From the opening line of the records through the line bearing "Task: Click Python", set down every line exactly.

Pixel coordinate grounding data
[Start of Attachment]
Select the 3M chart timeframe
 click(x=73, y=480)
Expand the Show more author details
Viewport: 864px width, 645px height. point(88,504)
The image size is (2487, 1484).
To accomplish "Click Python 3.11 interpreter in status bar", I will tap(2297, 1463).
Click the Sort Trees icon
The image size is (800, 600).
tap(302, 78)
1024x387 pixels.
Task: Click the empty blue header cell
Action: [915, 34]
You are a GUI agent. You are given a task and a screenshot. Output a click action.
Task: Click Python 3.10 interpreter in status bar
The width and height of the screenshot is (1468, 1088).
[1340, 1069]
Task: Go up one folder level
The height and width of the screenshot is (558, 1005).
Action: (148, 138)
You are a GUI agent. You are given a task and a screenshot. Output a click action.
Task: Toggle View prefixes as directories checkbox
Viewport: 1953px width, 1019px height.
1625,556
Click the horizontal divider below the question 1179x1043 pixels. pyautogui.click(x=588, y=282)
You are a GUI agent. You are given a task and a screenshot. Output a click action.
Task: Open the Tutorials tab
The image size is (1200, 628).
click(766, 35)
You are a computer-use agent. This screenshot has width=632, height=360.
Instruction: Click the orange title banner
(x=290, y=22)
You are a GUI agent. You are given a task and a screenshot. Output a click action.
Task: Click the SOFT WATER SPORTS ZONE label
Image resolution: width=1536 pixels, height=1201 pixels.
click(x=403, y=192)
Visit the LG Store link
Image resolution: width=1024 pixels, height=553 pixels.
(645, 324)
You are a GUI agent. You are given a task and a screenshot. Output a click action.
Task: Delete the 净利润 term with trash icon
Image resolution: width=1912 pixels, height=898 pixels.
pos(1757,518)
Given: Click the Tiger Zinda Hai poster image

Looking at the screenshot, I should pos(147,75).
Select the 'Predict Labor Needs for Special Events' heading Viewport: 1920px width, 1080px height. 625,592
[End of Attachment]
RESULT.
Select the 3M chart timeframe
 click(x=73, y=480)
Expand the Show more author details
Viewport: 864px width, 645px height. point(88,504)
The image size is (2487, 1484).
To accomplish "Click Python 3.11 interpreter in status bar", I will tap(2297, 1463).
Click the Sort Trees icon
The image size is (800, 600).
tap(302, 78)
1024x387 pixels.
Task: Click the empty blue header cell
Action: [915, 34]
You are a GUI agent. You are given a task and a screenshot. Output a click action.
Task: Click Python 3.10 interpreter in status bar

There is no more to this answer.